I cant say for sure, that it is related to my spirituality, but I can say, in all the times I have moved over the years, I think this will be my lightest load. Something about being finding internal happiness allows me to stay happy without all of that stuff. I have read over the years that our homes are a reflection of our internal minds, perhaps in finding my spirituality, I have also found a desire to get rid of all this clutter. Perhaps in removing all of the old emotional baggage, the remnants of a life from the past are no longer needed.

I wanted to look in my books to find some quotes about this subject, but they are all packed, lol. And, in case you wondered, I still have way too many books. I got rid of some, the ones I read and feel I will never again need for reference, but still I have too many books. I suppose there are worse things to collect.

When life throws you a curve ball

So, if you follow my posts, you know that I am currently packing for a relocation to Hawaii. I shipped my car last week and the shipping container is sitting in my driveway, to be packed by us and picked up by the shipper on Friday. Today, I hopped in my truck to pick up a ramp for the shipping container and bam…My power steering is gone. Now, ordinarily, this would irritate me but, in the middle of a move overseas, car trouble is double irritating. This is my last week at work and I still had to go back to the office. It just wasn’t a good time to have my steering go out, my truck is supposed to be shipped in a few days.

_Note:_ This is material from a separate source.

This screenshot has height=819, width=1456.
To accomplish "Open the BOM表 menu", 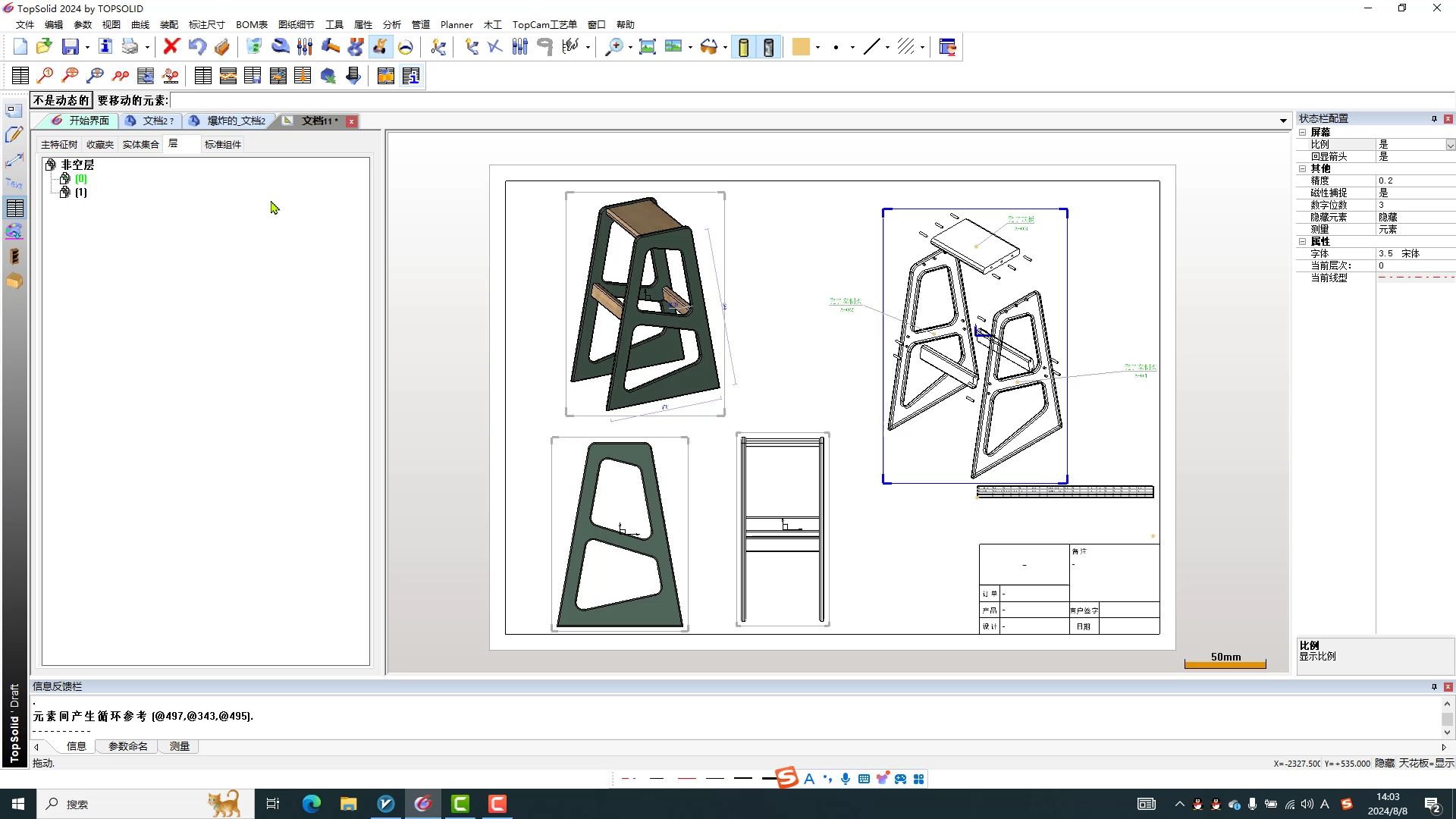I will (251, 24).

I dropped the truck off to be serviced, got back to the office and sat down for a breather. As I rubbed my sore arms, (from driving a Ram 1500 without power steering), I reflected on my day. It was a stressful day, things didn’t go the way I wanted them to go. But, more importantly, I was able to look back at the day and recognize that I handled the challenges gracefully, I didn’t stress out, I didn’t verbally abuse anyone, I didn’t take my frustration out on anyone else, I handled the stress of the situation mostly effortlessly.

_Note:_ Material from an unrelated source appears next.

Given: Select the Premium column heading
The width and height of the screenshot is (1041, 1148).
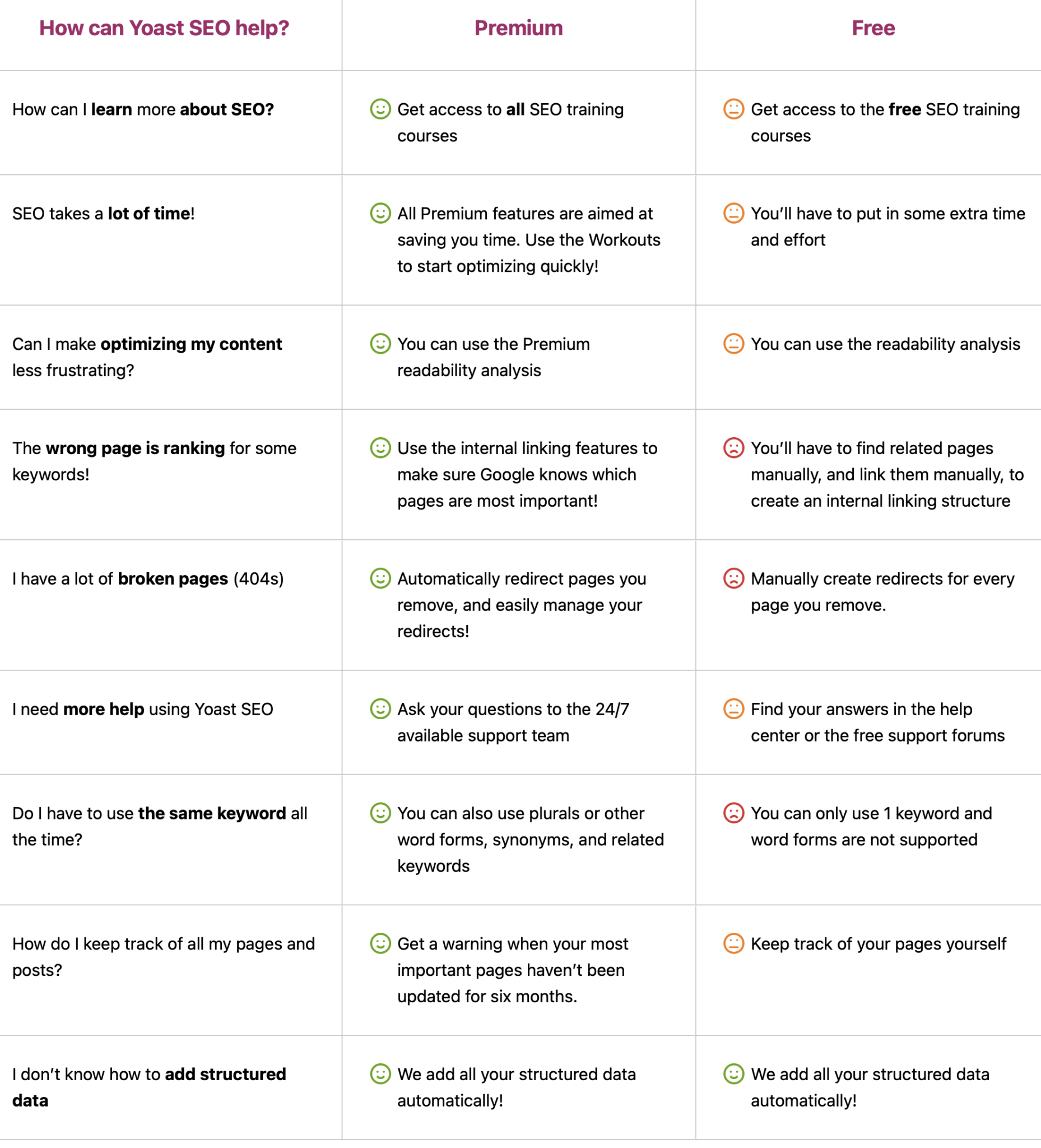Looking at the screenshot, I should point(518,28).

A few months ago, maybe just a few weeks ago even, the day wouldn’t have gone so well. It seems regular meditation has given me the ability to handle the stress of every day situations without loosing my cool. Not only that, but I wouldn’t consider this and every day situation. Moving is stressful, the kind of stress that one does not encounter on an ordinary day. Add to that, I am moving over seas, which adds an additional layer of stress because packing a shipping container, balancing it and making sure your stuff isn’t going to topple over a ship is not something you encounter every day. Additionally, as a single parent, motivating a bunch of teenagers to assist with all of these tasks adds another layer of stress.

Anyway, my point is, I handled it all pretty well considering the circumstances and I did so without much effort. Even my sons have noticed my changed state of mind. Yes, they give me crap about my “New Age” meditation practice, but that’s okay because I can see and feel the difference it has made in my life.  I am happy to report that my new serenity is stronger than I would’ve expected, given its recent acquisition. I thought perhaps, my new serenity was on shaky legs, too new to carry me through the stress of a move overseas.

As I said before, I think it is important to celebrate small successes in our journey. When I started to recognize the negative state of my own mind and self-talk, I laid the ground work for serenity in all situations. Today proved this fact to me. I feel confident in my practice. I have seen the positive results with my own eyes. I can feel the difference in my own skin and others have noticed my short temper has been replaced with a peaceful acceptance of the circumstances presented to me. My meditation practice has made all the difference. That gives me motivation to keep trucking. The ease with which I handled my stressful moving day was proof enough for me, to keep going, keep practicing, keep learning and keep growing.

Thanks for stopping by and sharing my journey.